The cities of Champaign, Effingham and El Paso, in addition to Champaign County Highway staff and various townships, are helping St. Joseph Public Works with brush pick up this week.
Assistant Public Works Director Luke Fisher said crews will be in town this week collecting brush from the storms on June 29.
The crews are available to help because of the Illinois Public Work Mutual Aid organization the village belongs to.
The mutual aid network is a group of public works-related agencies whose principal purpose is to provide mutual aid response and recovery assistance to each other when confronted with natural or man-made emergencies and disasters.
Fisher said without the help, he isn’t sure what the village would do with all the brush.
“We couldn’t pick it up,” he said.
The City of Champaign is bringing a 50-foot boom truck to get limbs stuck in trees that the village cannot reach.
They are also bringing an arborist to look at trees that may need to come down.
The village sent three requests to the network. The first two got no response because villages and cities were busy cleaning up their own towns.
“The third time other towns responded and said we will send this and that,” Fisher said.

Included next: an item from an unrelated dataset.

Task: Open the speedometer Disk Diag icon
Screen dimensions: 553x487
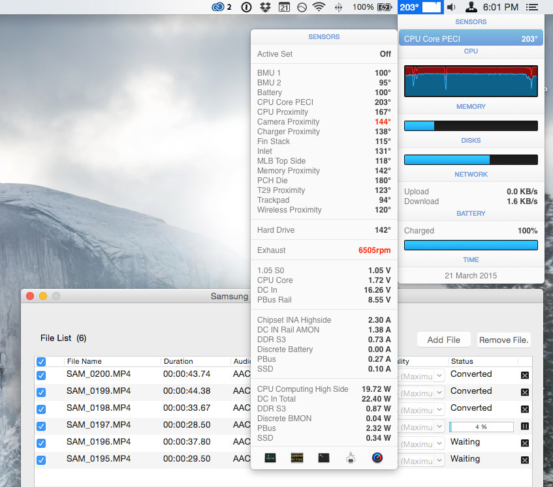Action: (x=377, y=458)

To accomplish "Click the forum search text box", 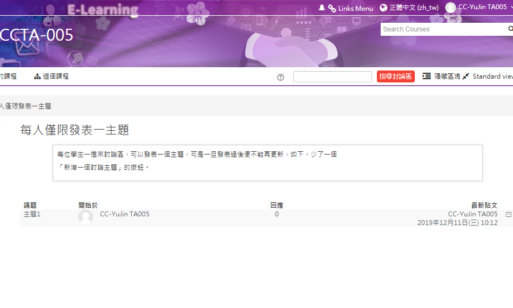I will click(x=332, y=77).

Fisher said the organization is invaluable.
“They are volunteering to come here and they are coming here to help us. It is just another asset,” he said.
Fisher said the crews will be split up to cover the town. The village is asking residents to keep their vehicles off the streets and to avoid areas where crews are working.
The brush will be burned on the east side of the sports complex, Fisher said.
“We had a hang-up getting a burn permit and Tami, the mayor, called our local representatives,” Fisher said. “So we have open burn permission from the state.”
The village previously planned on using a contained burn curtain from the state but it is unavailable, Fisher said.
The village is also looking at obtaining a large grinder.
“Champaign County Emergency Management Agency has been a huge asset with getting everything organized,” Fisher said.
Fisher said the goal is to have most of the brush cleaned up this week but he wanted to remind residents that the village cannot go on private property to pick up brush.
“It needs to be cut up into manageable pieces on the curb,” Fisher said.